Semiconductor Fabs III: Ion Implantation
a month ago
- #doping
- #semiconductor
- #ion-implantation
- Ion implantation is used in semiconductor manufacturing to alter silicon's properties by introducing dopants.
- Dopants create n-type (donor impurities) or p-type (acceptor impurities) semiconductors by affecting the Fermi energy level.
- Dose (ions/cm²) and concentration (ions/cm³) are key metrics, with dose calculated via beam current and time.
- Implant profiles are approximated using Gaussian functions, with skewness and kurtosis affecting distribution.
- Junction depth (xj) is where impurity concentration equals substrate concentration, critical for p-n junctions.
- Ions stop via nuclear stopping (collisions with nuclei) and electronic stopping (interaction with electrons).
- Activation anneal repairs lattice damage post-implantation, integrating dopants into the silicon lattice.
- Common dopants include boron, phosphorus, and arsenic, ionized using gases like BF₃, PH₃, and AsH₃.

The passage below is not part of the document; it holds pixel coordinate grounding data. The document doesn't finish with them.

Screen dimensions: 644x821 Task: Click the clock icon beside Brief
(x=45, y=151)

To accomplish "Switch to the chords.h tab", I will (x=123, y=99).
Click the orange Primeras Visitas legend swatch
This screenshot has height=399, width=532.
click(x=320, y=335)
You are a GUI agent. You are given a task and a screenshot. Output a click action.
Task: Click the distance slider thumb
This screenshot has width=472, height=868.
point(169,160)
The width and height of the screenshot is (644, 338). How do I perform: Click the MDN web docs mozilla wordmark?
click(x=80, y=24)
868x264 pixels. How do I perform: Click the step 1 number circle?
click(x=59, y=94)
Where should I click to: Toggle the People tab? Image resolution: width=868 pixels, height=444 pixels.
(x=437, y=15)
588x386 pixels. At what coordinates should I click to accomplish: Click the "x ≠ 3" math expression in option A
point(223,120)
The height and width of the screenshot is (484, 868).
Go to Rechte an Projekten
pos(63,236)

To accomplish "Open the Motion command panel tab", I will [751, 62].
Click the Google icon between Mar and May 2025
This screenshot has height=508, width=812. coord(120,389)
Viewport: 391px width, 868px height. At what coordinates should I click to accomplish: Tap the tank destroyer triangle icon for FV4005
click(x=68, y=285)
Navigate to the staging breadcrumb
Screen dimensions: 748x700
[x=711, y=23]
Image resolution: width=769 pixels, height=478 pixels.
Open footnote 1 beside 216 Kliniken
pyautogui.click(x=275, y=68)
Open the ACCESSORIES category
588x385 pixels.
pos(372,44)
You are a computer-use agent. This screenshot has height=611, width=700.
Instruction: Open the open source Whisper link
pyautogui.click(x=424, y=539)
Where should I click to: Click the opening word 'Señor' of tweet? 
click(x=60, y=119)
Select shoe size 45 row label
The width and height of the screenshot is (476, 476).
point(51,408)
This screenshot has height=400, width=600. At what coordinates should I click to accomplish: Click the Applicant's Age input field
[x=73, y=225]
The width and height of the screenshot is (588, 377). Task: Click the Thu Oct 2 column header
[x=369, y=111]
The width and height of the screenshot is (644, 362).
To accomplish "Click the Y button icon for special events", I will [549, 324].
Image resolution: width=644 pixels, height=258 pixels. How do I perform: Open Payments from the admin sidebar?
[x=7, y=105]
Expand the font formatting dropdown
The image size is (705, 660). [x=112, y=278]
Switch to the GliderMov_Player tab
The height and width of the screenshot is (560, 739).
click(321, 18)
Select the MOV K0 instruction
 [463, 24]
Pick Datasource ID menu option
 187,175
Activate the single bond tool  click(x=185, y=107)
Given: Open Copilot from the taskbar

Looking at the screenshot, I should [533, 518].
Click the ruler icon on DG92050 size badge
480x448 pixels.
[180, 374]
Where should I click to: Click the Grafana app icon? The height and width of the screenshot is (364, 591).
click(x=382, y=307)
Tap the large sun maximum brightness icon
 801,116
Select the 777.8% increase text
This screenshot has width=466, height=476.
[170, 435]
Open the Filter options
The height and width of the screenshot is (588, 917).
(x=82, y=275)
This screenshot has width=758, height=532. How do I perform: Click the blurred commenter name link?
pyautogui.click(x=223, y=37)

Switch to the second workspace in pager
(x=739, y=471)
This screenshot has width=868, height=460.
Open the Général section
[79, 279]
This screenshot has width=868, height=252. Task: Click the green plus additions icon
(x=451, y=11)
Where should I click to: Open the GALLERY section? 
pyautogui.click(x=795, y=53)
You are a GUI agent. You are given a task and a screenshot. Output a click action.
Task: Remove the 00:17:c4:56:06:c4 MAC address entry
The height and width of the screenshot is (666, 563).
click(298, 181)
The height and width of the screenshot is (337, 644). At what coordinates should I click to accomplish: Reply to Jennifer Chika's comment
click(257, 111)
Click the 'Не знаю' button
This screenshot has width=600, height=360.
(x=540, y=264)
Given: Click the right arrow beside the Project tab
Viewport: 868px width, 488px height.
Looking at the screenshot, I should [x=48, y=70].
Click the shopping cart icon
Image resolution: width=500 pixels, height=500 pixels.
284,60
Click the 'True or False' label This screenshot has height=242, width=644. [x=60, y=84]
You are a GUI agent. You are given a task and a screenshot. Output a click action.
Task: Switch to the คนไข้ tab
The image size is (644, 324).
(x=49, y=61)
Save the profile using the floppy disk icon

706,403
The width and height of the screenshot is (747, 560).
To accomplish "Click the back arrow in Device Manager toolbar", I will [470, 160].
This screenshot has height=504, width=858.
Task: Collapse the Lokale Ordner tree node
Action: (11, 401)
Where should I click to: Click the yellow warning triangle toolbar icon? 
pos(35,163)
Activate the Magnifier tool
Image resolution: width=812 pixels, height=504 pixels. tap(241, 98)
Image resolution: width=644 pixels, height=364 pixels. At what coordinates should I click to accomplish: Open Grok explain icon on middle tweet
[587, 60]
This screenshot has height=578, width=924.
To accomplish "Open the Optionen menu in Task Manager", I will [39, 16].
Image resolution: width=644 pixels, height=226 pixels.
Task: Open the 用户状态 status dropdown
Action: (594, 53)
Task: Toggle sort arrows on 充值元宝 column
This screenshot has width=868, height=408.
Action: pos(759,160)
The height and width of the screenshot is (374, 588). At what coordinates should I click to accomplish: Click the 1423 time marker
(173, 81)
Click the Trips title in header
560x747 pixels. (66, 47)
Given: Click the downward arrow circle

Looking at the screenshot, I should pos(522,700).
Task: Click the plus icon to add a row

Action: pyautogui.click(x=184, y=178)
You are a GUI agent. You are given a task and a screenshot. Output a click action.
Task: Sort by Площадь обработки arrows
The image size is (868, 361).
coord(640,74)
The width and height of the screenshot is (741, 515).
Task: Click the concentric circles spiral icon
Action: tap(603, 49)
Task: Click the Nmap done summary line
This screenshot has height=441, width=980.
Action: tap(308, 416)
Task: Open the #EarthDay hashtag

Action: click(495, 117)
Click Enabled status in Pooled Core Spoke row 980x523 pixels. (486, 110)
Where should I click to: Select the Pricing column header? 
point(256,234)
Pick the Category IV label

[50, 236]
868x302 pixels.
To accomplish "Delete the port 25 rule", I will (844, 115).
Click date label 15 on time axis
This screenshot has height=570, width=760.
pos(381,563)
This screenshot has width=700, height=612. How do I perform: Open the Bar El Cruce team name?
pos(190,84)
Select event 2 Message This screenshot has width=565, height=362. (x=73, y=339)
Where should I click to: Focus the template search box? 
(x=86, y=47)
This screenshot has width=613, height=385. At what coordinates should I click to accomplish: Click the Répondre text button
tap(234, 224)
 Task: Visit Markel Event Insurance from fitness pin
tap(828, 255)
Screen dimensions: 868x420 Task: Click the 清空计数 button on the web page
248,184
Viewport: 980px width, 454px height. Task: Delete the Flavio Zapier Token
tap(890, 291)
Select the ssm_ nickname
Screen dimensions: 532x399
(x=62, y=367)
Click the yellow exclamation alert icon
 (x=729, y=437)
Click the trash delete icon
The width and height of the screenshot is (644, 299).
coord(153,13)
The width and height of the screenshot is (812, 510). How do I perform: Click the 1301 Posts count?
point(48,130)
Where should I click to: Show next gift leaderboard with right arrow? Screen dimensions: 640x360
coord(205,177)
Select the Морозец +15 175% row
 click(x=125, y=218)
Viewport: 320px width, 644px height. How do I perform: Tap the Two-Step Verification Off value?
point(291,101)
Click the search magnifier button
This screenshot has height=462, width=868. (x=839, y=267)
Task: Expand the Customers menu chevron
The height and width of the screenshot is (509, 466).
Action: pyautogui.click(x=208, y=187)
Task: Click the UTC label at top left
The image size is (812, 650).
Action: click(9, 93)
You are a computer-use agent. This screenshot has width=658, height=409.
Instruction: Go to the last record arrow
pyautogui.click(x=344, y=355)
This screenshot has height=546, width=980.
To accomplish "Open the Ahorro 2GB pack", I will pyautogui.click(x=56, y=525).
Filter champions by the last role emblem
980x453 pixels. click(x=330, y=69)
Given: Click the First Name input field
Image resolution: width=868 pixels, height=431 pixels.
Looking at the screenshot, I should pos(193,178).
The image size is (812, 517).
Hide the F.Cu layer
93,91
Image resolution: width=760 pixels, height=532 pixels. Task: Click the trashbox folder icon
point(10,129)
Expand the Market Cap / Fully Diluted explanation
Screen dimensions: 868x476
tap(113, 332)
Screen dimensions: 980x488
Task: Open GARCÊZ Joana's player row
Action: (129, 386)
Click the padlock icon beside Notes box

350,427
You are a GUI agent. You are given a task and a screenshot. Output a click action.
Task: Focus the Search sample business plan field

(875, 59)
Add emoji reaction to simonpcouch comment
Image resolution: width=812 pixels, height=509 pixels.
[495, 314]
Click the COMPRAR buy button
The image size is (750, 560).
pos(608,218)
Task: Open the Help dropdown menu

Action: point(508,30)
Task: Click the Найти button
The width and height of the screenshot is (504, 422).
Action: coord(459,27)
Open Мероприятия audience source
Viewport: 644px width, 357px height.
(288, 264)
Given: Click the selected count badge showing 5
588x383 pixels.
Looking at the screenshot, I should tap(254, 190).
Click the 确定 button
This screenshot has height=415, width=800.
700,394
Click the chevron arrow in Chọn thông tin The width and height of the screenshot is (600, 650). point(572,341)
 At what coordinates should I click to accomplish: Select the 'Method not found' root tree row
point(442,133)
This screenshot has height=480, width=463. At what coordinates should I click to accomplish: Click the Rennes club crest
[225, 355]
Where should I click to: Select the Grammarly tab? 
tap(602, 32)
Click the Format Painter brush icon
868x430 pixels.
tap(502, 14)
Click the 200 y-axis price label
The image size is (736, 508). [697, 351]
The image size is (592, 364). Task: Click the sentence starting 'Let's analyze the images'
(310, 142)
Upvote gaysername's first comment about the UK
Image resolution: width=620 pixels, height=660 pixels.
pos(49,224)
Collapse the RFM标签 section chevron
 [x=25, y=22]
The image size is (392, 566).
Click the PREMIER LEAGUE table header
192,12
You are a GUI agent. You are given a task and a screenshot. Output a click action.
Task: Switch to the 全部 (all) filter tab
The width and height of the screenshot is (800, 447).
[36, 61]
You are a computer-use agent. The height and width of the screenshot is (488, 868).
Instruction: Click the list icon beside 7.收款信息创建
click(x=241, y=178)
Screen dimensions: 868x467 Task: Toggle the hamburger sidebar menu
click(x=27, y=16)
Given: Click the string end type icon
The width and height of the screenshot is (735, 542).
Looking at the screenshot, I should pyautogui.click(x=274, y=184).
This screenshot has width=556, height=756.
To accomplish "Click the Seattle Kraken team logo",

- Mass analyzers (magnetic sector or RF quadrupole) filter ions by mass to ensure purity of the implant beam.
- Scanning methods (mechanical or electrostatic) ensure uniform implantation across the wafer.
- Masks (e.g., SiO₂, photoresist) block specific areas from implantation, with material choice critical for stopping power.
- Channeling (ions traveling deep due to crystal alignment) is mitigated by tilting the wafer or amorphizing the surface.
- Alternatives to ion implantation include diffusion doping (furnace-based) and spin-on doping (liquid-based).